The medical advisory board’s role in approving a future prison medical director would help ensure a qualified candidate is selected, said Bruce Reilly, deputy director of Voice of the Experienced, which worked on the legislation.
Reilly said health care delivery in the prison system should ideally operate as a “series of community clinics,” and he fears that Lavespere and others who have held leadership positions in health care administration at the Department of Corrections have not been taken into account. qualified for such a position outside the prison environment.
“If it worked like a series of community clinics, would they even stand a chance?” said Reilly. Would they even get an interview? Or are they just a person with an MD? »
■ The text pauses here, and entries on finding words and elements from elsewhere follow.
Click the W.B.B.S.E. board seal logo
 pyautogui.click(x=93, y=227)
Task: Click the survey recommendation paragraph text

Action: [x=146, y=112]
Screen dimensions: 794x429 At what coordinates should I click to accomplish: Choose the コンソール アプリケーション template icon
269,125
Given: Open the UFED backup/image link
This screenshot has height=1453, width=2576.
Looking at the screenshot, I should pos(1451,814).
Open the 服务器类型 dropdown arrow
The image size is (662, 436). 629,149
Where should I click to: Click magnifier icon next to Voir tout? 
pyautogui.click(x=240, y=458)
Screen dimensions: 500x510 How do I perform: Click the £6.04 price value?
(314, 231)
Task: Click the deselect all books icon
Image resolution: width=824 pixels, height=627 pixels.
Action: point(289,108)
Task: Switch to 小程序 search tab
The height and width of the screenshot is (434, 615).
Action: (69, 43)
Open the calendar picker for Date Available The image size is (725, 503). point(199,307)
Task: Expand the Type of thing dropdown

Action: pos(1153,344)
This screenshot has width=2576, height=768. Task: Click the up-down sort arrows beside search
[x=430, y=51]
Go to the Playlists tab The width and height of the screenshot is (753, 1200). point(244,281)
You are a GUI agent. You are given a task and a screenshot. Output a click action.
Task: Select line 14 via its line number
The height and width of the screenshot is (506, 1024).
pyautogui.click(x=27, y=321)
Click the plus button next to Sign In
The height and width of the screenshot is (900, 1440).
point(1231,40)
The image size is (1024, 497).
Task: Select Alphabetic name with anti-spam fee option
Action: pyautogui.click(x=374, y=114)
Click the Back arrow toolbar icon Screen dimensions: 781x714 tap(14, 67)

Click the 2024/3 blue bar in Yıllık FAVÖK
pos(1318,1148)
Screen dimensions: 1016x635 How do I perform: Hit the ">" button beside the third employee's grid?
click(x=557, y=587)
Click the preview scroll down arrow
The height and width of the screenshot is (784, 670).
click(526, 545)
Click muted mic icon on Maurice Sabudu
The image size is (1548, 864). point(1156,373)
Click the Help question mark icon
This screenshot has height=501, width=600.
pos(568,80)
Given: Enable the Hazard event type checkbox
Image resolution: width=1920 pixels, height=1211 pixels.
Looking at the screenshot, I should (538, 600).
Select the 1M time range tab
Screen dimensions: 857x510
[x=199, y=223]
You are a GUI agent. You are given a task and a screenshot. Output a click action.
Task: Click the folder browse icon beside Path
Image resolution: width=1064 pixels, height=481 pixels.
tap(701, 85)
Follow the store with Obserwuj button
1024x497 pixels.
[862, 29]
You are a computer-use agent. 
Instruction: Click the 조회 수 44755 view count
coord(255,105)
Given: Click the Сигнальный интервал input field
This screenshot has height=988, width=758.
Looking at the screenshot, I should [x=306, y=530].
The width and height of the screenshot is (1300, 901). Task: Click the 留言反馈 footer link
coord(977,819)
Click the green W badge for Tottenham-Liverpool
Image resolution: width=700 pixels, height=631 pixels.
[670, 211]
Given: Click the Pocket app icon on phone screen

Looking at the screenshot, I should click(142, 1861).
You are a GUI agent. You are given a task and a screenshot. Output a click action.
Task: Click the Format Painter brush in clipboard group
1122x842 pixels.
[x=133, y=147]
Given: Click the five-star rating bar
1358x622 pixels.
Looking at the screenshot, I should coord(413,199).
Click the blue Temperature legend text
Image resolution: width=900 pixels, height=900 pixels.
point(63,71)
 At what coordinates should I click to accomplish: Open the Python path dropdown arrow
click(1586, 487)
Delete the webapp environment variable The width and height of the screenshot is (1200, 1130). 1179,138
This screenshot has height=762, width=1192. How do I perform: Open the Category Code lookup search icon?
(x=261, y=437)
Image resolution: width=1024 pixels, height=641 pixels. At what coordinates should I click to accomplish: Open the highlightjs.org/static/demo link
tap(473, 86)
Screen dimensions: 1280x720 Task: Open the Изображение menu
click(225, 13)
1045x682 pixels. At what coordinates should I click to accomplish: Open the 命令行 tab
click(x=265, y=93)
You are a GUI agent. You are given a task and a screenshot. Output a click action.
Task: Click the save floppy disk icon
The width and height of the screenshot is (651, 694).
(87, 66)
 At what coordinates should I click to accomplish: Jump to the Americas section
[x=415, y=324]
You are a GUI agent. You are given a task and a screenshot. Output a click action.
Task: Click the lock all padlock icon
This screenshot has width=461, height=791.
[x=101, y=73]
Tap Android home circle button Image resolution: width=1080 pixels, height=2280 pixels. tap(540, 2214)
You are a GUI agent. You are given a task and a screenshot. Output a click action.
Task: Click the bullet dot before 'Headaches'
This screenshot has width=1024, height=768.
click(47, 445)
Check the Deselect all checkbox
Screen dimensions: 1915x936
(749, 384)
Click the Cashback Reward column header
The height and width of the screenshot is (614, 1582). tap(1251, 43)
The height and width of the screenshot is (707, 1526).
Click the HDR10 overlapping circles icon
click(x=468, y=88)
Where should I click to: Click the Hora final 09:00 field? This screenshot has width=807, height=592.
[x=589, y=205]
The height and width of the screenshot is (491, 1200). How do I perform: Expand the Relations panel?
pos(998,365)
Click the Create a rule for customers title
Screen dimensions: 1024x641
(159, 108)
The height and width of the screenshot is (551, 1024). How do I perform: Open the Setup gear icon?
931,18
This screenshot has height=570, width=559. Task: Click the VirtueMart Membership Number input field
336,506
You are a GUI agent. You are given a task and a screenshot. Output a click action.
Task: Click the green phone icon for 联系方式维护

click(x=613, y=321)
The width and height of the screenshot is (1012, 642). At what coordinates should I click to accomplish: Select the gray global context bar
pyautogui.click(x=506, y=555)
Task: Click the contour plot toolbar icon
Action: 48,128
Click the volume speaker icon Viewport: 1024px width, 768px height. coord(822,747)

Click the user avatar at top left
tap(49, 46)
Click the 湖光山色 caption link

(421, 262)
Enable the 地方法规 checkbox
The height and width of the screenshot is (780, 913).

The board, under the proposed legislation, would be made up of representatives from various medical fields, as well as the deans of the Tulane and LSU medical schools or their designees, the dean of Xavier University College of Pharmacy or their designate, and the director of the Louisiana Department of Health, or their representative.
The board would also have an advisory and consenting role in approving DOC medical policies, post-mortem examinations, implementation of an electronic medical records system, and any other “responsibility reasonably related to the institutional oversight”.
A spokesperson for the Department of Public Safety and Corrections did not respond to requests for comment on any of the prison health care laws that are pending during the current session.
Bill seeks to eliminate medical debt from prisons
Another bill, introduced by Rep. Mandy Landry, Democrat of New Orleans, would eliminate medical co-payments which are frequently necessary for prisoners to have access to health care. According to the Loyola, LSU and VOTE report, prisoners must pay $3 for a sick call, $6 for an emergency visit and $2 for a prescription.
Although the amount may seem relatively small, prisoners can be paid as little as two cents an hour for the work they do behind bars.
“The real-world minimum wage equivalent of these rates for incarcerated individuals earning an incentive wage of $0.02/hour is: $1,087.5 for a routine visit, $2,175 for a emergency and $725 for a prescription,” the report said.
Further, the report also states that although DOC policy is to provide health care regardless of an individual’s ability to pay, co-payment charges are still assessed against the prisoner’s account and may put him in debt.
“I was furious when I found out that we had incarcerated people with medical debts,” Rep. Landry said in a statement. “It is counterproductive and as a matter of principle, the state is responsible for all health care needs of the people we incarcerate.”
The report warns that medical co-payments in prison “can cause people to delay or avoid receiving health services.”
“Ultimately the state has a responsibility to keep people alive and well if we choose to detain them,” Reilly said. People are suffering and people need proper medical care. It’s just kinda plain and simple.
On Wednesday, both bills were awaiting a hearing by the Committee on the Administration of Criminal Justice.